RAT parties provided a venue for a circle of creative people to express themselves on a larger scale than had previously been available, providing a stepping stone for some to move to other levels of expression. Billy Yip is now a painter of fine art. Tobin Saunders, who is now better known as Vanessa Wagner, used to help on the decor team and performed at many of the parties with his dance group. Other contributors were the visual artist Anthony Babicci, the entertainer Ignatius Jones, and Tim Gruchy, who was responsible for much of the video production and recording at the events, particularly in the later years. The parties were vividly documented in photographs by William Yang.

The RAT parties were forerunners of the dance parties and raves of the 1990s. In the early 1980s pub rock was still the mainstream, and dance music was an underground phenomenon. Any music that utilised electronic instruments other than guitars was regarded as weird or avant-garde. RAT party enthusiasts eschewed rock, preferring recorded electronic music and dance music provided by pioneering DJs like Tim Ritchie, Robert Racic and Pee Wee Ferris.

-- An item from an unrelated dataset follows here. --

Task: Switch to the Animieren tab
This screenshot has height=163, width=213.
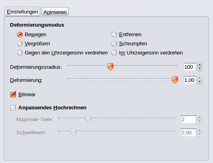Action: coord(55,12)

Spearheaded by these DJs, Australian dance music took off in the 1980s. Ignored by major record labels, the dance movement followed the same path as the punk ethic: do-it-yourself. Following Vidgen’s lead, competing independent promoters booked nights at tired old venues like the Hordern Pavilion and transformed them into vibrant, packed palaces. Sydney’s gay community, in particular, took to dance parties. As well as RAT parties, the Mardi Gras, Sweatbox and Bacchanalia are now spoken of as some of the best parties held, featuring DJ sets from the likes of Ritchie, Racic, Ferris, Stephen Allkins and Paul Holden. The buzz of these parties spread to the UK with that country’s top DJs keen to take part. Warehouses emerged, some becoming the foundation of local rave culture. By the end of the 1980s parties flourished all around the country, with promoters booking a constant flow of influential overseas DJs such as Paul Oakenfold. While established rock venues suffered from lack of attendance, dance parties were frequently sold out.

The RAT parties altered Sydney’s night life, starting a craze for giant dance parties that lasted in to the 1990s. They provided a diverse range of entertainment based on visual and aural stimulation, provided a creative outlet for talented people and set the tone and style of Australian dance music culture.